Using TFX inference with Dataflow for large scale ML inference patterns
Reza Rokni
Senior Developer Advocate, Dataflow
In part I of this blog series we discussed best practices and patterns for efficiently deploying a machine learning model for inference with Google Cloud Dataflow. Amongst other techniques, it showed efficient batching of the inputs and the use of shared.py to make efficient use of a model.
In this post, we walk through the use of the RunInference API from tfx-bsl, a utility transform from TensorFlow Extended (TFX), which abstracts us away from manually implementing the patterns described in part I. You can use RunInference to simplify your pipelines and reduce technical debt when building production inference pipelines in batch or stream mode.
The following four patterns are covered:
- Using RunInference to make ML prediction calls.
- Post-processing RunInference results. Making predictions is often the first part of a multistep flow, in the business process. Here we will process the results into a form that can be used downstream.

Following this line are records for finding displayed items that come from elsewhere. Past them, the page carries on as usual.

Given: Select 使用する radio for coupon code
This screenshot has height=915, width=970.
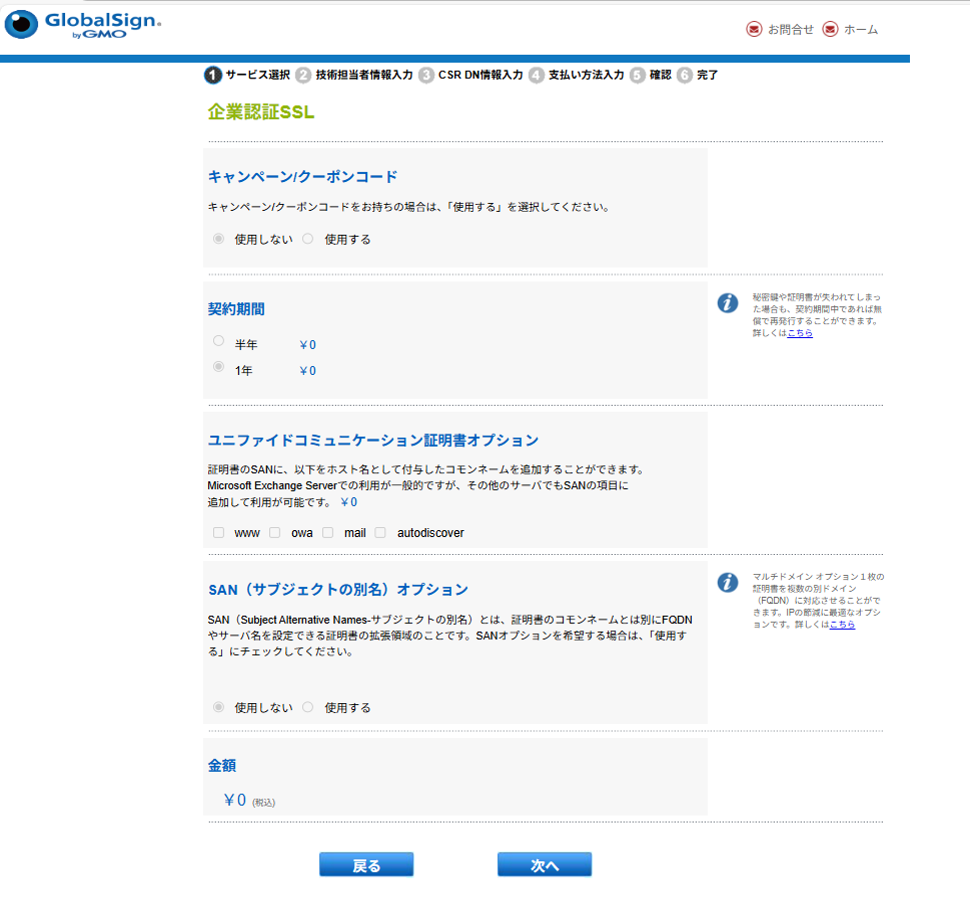Looking at the screenshot, I should 308,239.
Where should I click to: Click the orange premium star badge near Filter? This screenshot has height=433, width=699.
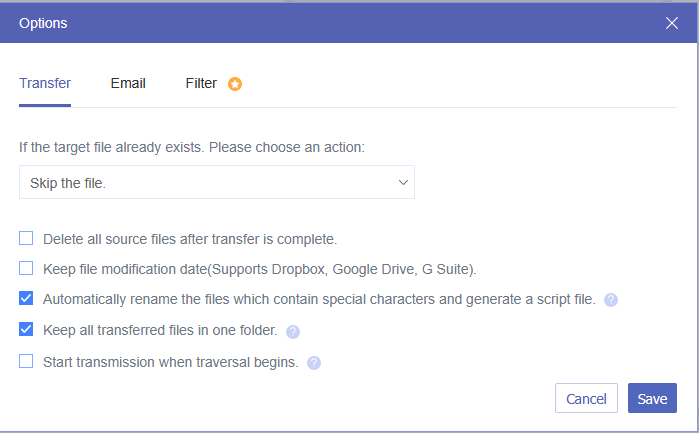tap(235, 84)
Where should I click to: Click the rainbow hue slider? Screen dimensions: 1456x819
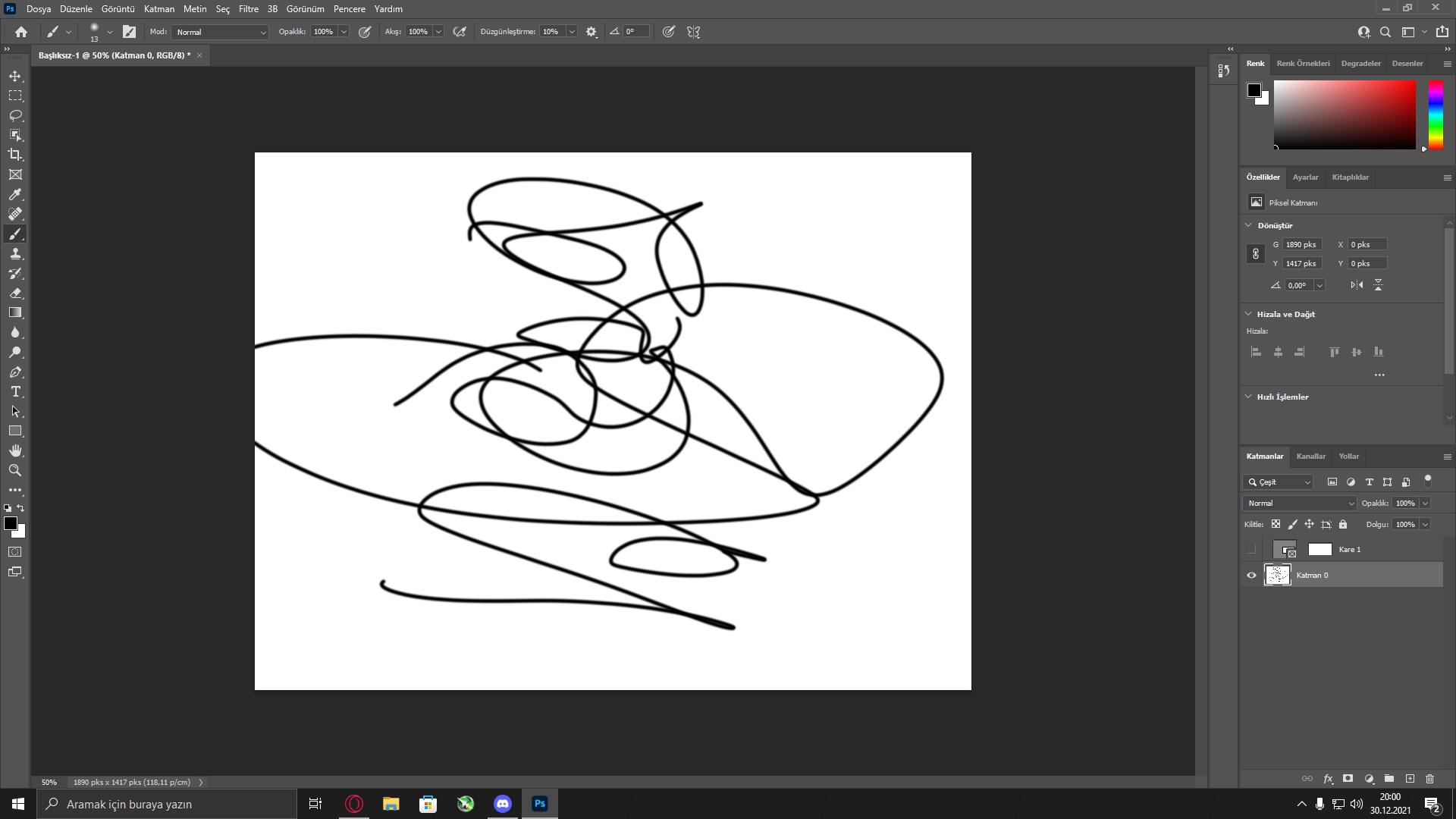click(1436, 114)
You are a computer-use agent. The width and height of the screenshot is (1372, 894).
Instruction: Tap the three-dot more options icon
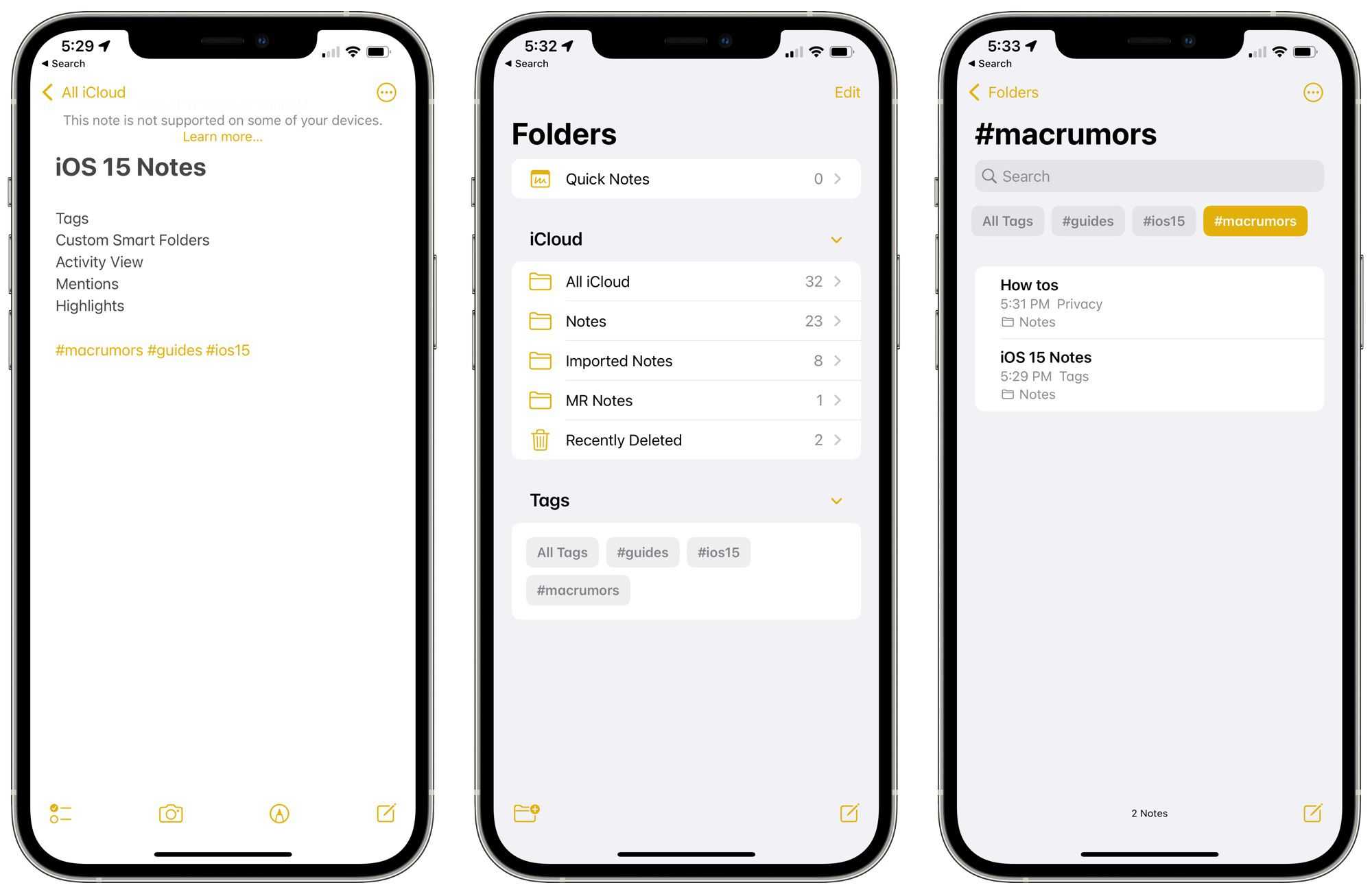click(386, 92)
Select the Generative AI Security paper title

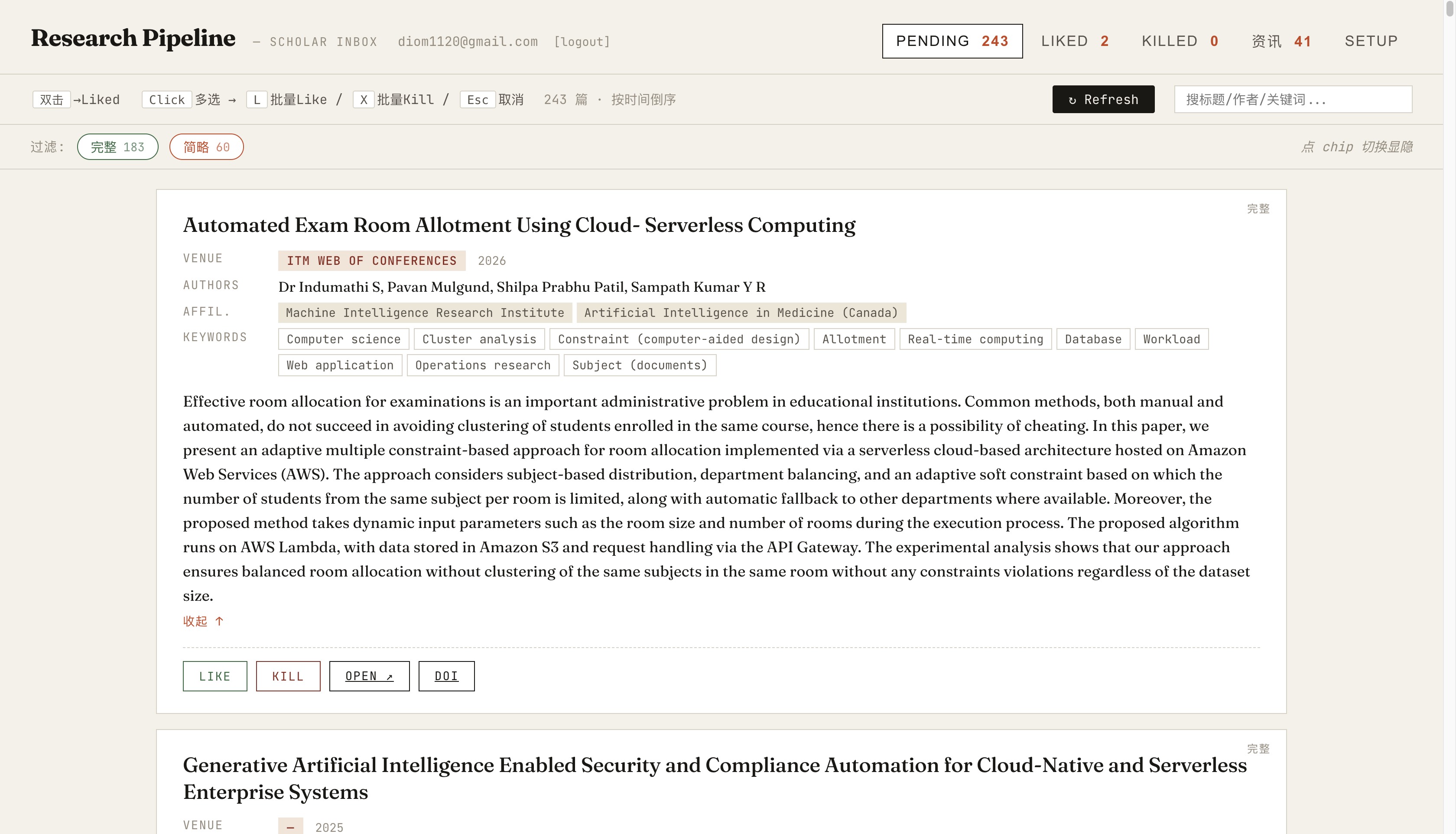click(715, 778)
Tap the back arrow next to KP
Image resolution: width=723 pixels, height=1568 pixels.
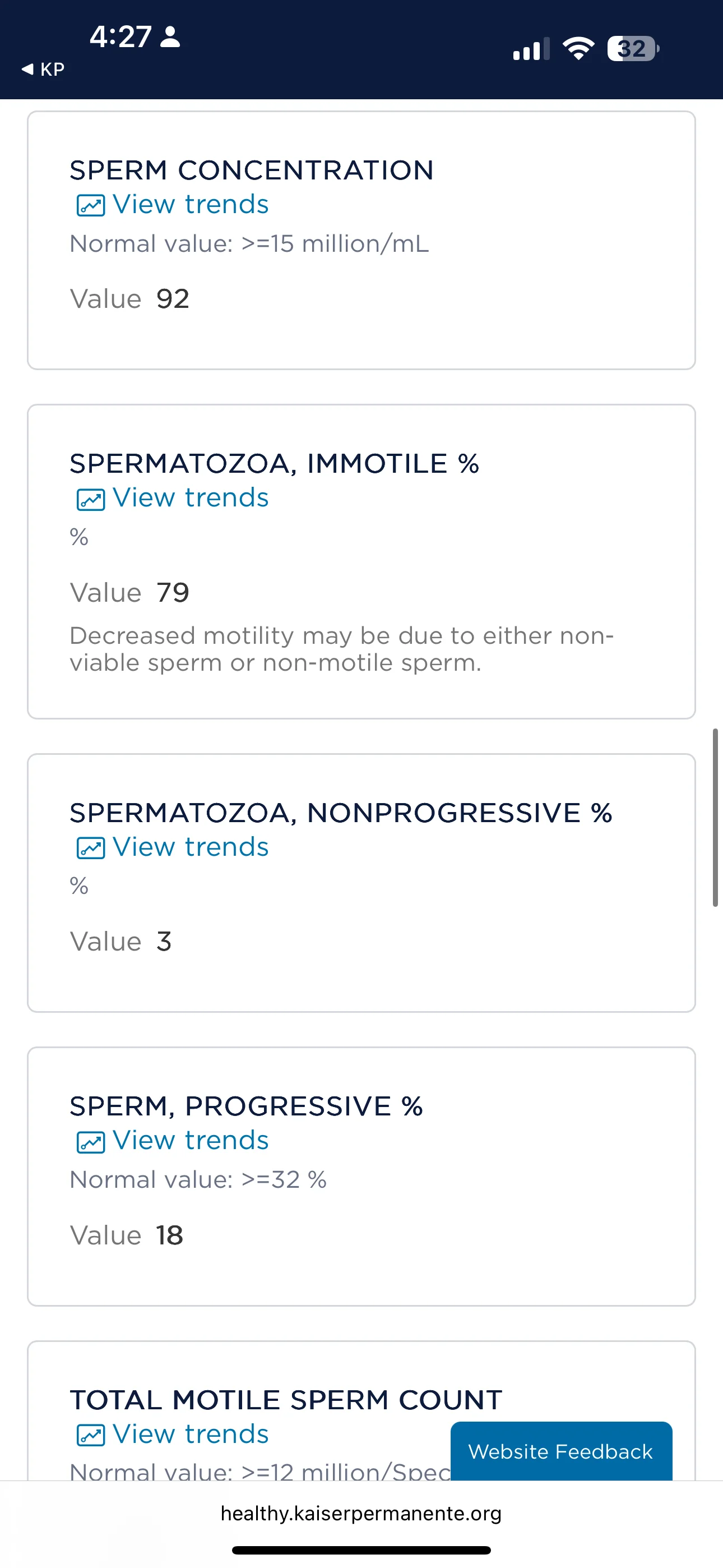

- Attaching a key. Along with the data that is passed to the model, there is often a need for an identifier — for example, an IOT device ID or a customer identifier — that is used later in the process even if it’s not used by the model itself. We show how this can be accomplished.
- Inference with multiple models in the same pipeline. Often you may need to run multiple models within the same pipeline, be it in parallel or as a sequence of predict - process - predict calls. We walk through a simple example.
Creating a simple model
In order to illustrate these patterns, we’ll use a simple toy model that will let us concentrate on the data engineering needed for the input and output of the pipeline. This model will be trained to approximate multiplication by the number 5.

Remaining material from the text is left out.